Only 2% of the women in Sindh know how to withdraw money from an ATM, compared to 27% in Punjab, 23% in Khyber-Pakhtunkhwa and 20% in Balochistan. PHOTO: FILE

KARACHI: The ability to generate revenues within existing markets and to identify new markets and avenues to reach the right customers is necessary to business growth and profitability. The ‘right’ consumer profile usually has two vital elements: income and education. 

Having a measure of disposable income is necessary for the buyer, whether he or she is educated or not. Without income, a person is essentially useless to a business as he or she cannot contribute to revenues.

On the other hand, buyers with some form of financial literacy and/or product knowledge are easier to woo, as they can be influenced in their decision-making through advertisement of products that suit their needs. Coupled with a healthy amount of disposable income, such buyers become a lucrative market for businesses – making competitors vie with each other for their attention.

Most brands nowadays go for a collective marketing strategy; ie, they target an entire class of consumers through an advertisement. The challenge, however, is gender-orientation: more specifically, how to induce more women and children to become primary buyers themselves, separate from the usually male-dominant activity of purchasing goods and services.

With 52% of Pakistan’s population comprised of women, this remains a large untapped market. As more and more of them enter the workforce and gain basic knowledge of how the financial system works, they increasingly make up the ranks of the biggest upcoming market for businesses. What businesses need to do, of course, is enable them to become primary decision-makers and buyers. There is no dearth of products that cater exclusively to women; why not gear the market so as to separate this segment from the traditional ones altogether?

Cultural and structural issues hamper real economic progress in the Pakistani context, as income disparities and financial exclusion prevent large chunks of the female population from taking part in commercial activity. The trend is changing slowly, as banking and technology catches up to local demands to provide products and services that extend financial services to all.

However, according to a survey conducted in 2012, a significant number of women still do not know exactly how to operate an automated teller machine (ATM) – hence a lack of confidence in controlling their own financials. Only 2% of the women in Sindh know how to withdraw money from an ATM, compared to 27% in Punjab, 23% in Khyber-Pakhtunkhwa and 20% in Balochistan. A complete lack of educational programmes in this regard significantly inhibits their ability to do so.

Banks have generally played a phenomenal role in consumer financing by educating end users – the entire family nowadays is encouraged nowadays to avail personal financial services, even children. With nearly all debit cards accessible through 1-Link servers, one only needs to locate an ATM and avail 24-hour banking services throughout the country.

In this regard, financial literacy is a vital tool in furthering market development. It educates new segments to step up the curve, understand the market, participate in buying decisions and ultimately become end buyers. Most of the bank cards issued today are usable at any retail outlet that wants to make money by maximising customer transactions. It also enhances the sellers’ chances to enhance sales, as a customer purchases nearly three times more using a debit card than with cash alone.

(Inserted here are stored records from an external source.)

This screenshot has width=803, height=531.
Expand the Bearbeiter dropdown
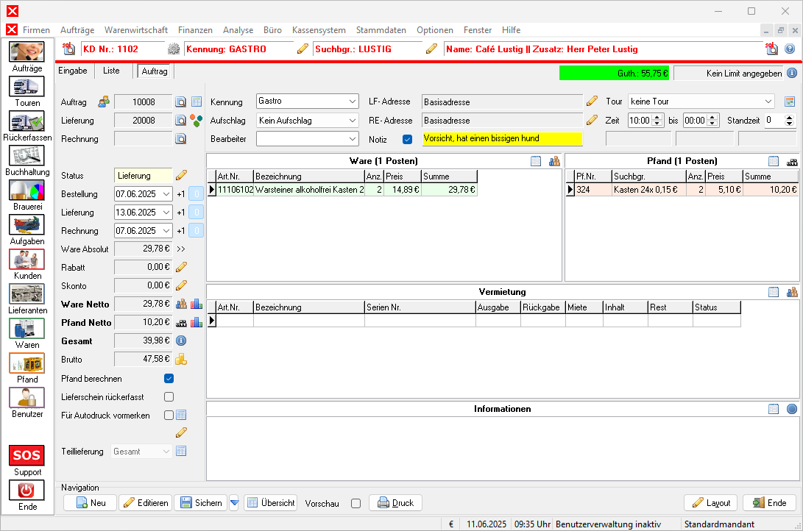[353, 138]
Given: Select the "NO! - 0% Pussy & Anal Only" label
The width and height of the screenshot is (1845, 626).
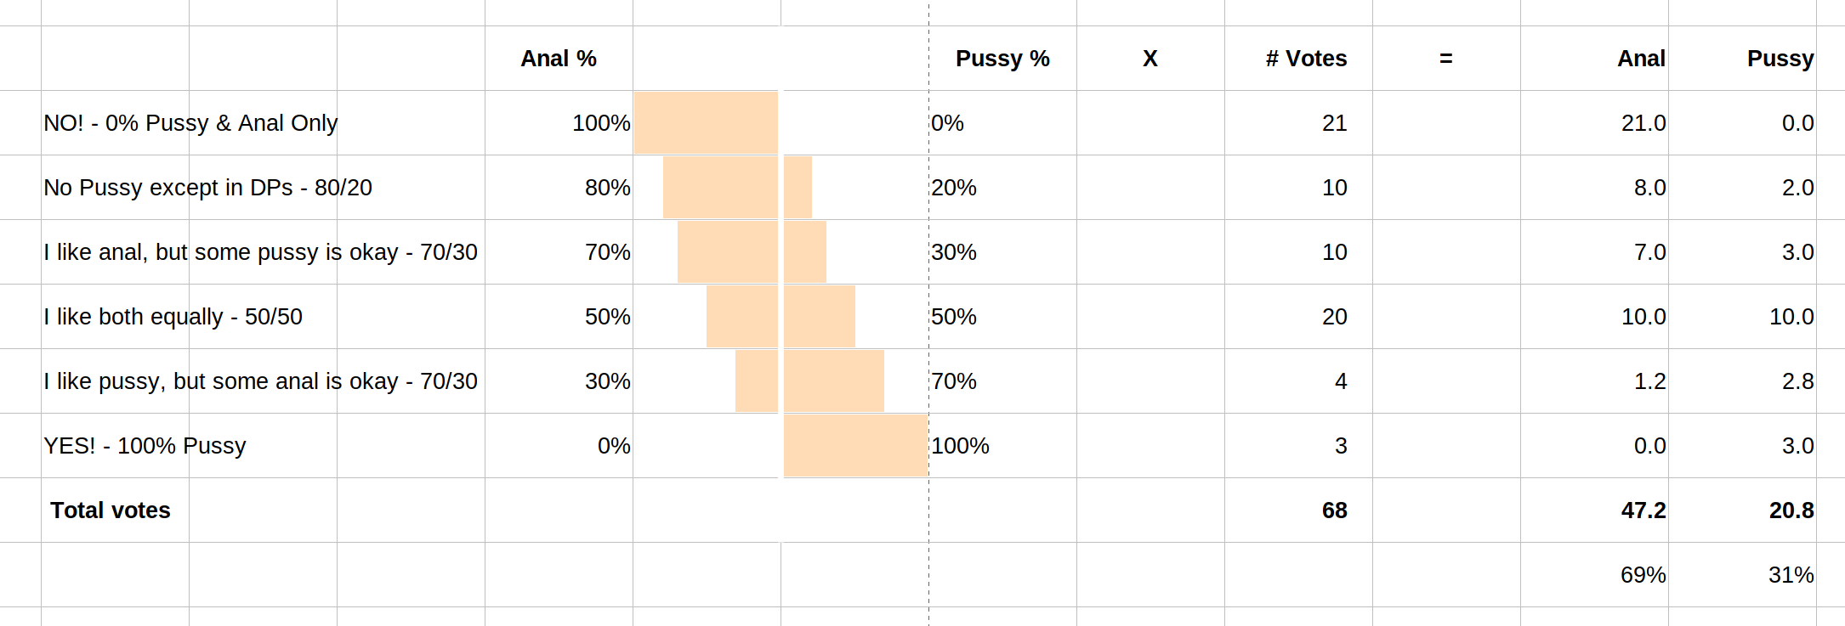Looking at the screenshot, I should pos(190,123).
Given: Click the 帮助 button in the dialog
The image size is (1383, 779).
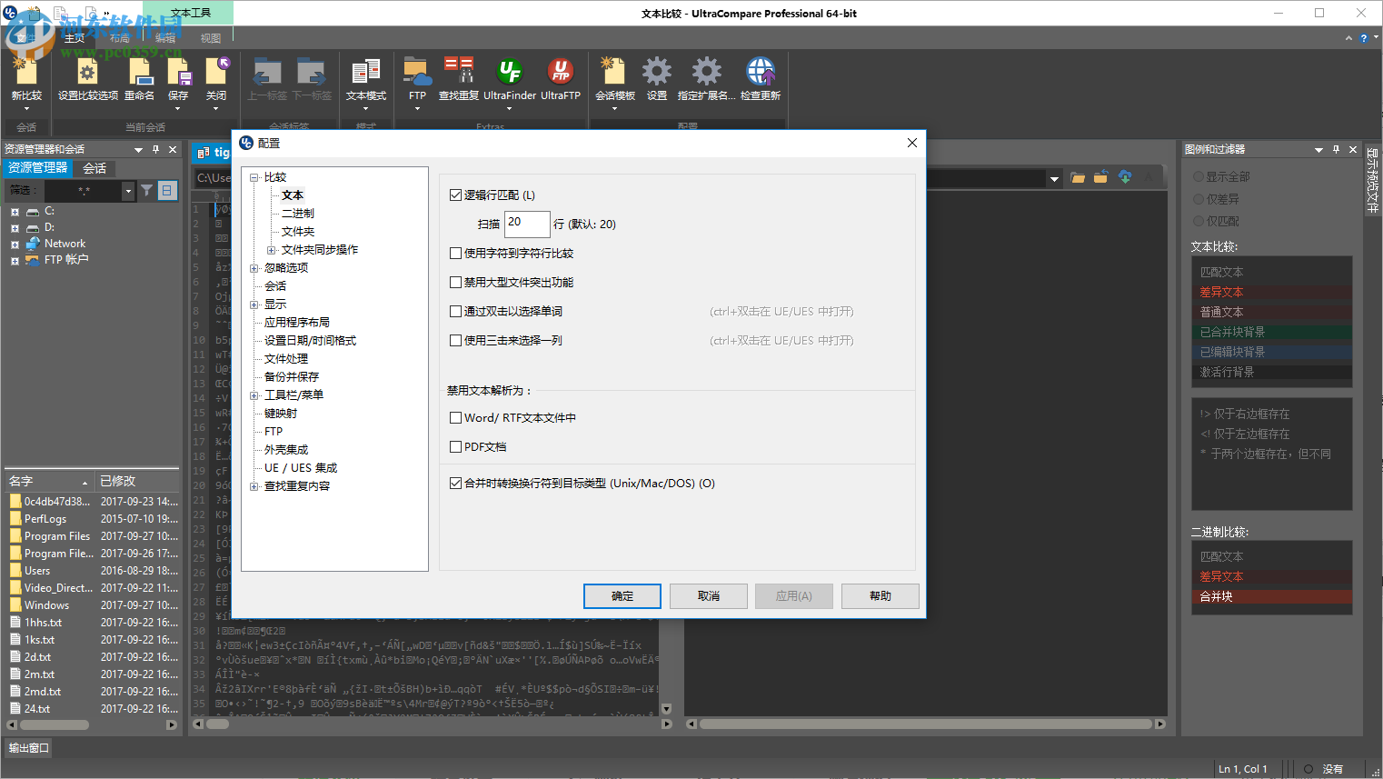Looking at the screenshot, I should coord(879,595).
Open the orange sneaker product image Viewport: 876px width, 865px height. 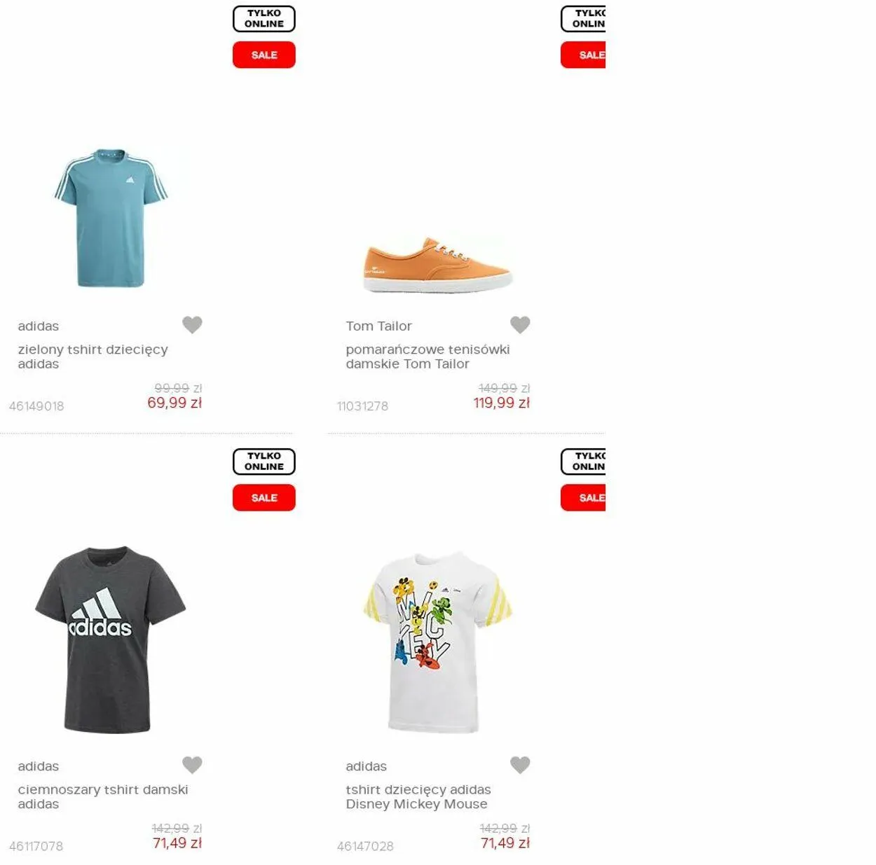(438, 265)
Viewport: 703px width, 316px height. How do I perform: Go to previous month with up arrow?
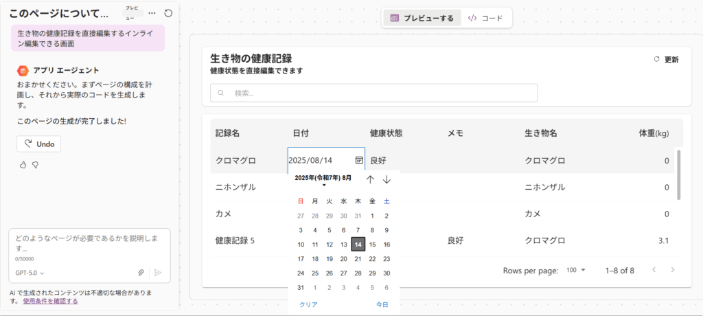(x=370, y=179)
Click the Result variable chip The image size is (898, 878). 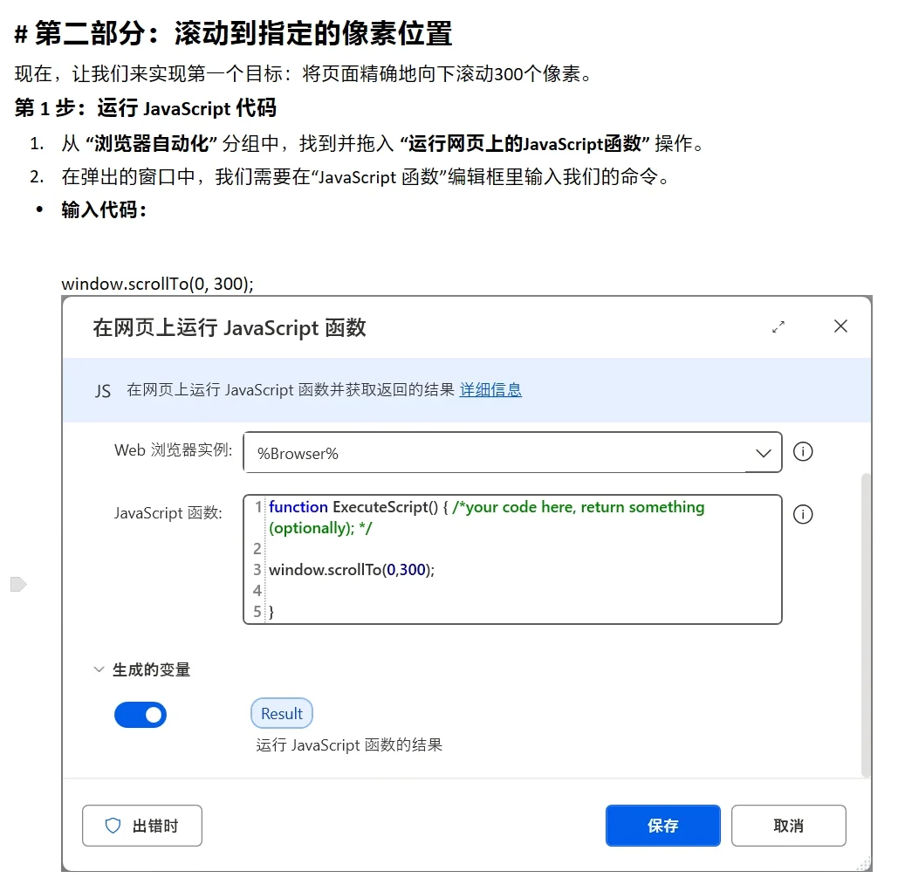pos(281,713)
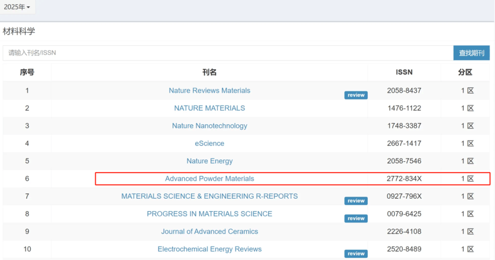495x260 pixels.
Task: Open Nature Reviews Materials journal link
Action: pyautogui.click(x=209, y=90)
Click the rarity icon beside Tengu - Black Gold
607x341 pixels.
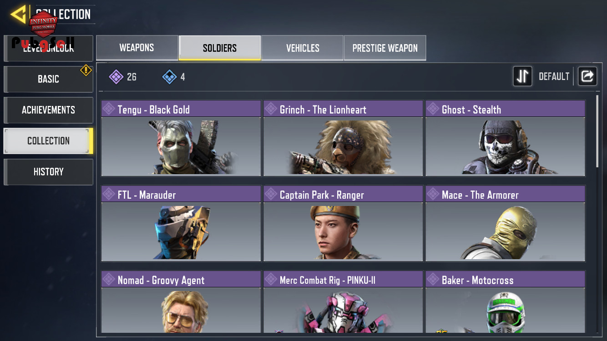pos(109,109)
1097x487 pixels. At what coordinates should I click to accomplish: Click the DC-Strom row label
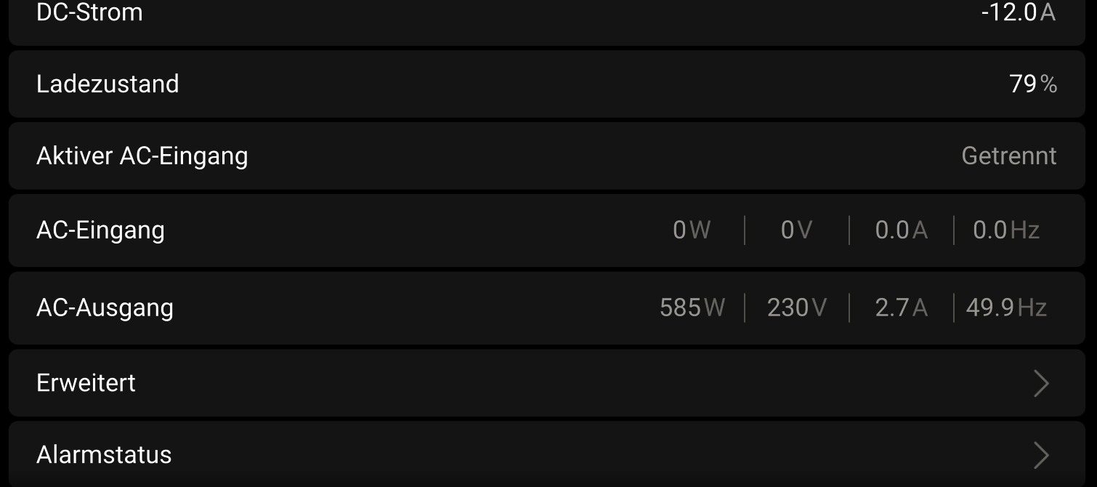click(x=89, y=12)
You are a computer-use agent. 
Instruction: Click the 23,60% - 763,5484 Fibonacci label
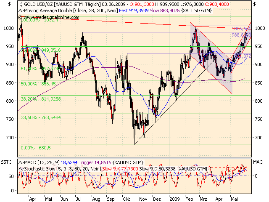point(41,117)
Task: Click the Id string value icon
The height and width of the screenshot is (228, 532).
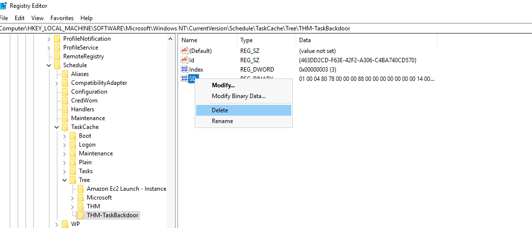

The future will revolve around technology, microfinance and automated banking, with debit cards taking over to become the medium for monetary exchanges for the average consumer. Considering these factors, banks have a major role to play in enhancing real economic growth within the country. If the average size of the market can be increased just by encouraging and educating more people – in our case women – to participate in commercial activity, the banks may hold the key to a future of financial inclusivity and personalised economics.

The writer comments on international relations and public policy and is also a banker and broadcaster for FM 91

Published in The Express Tribune, February 11th, 2013.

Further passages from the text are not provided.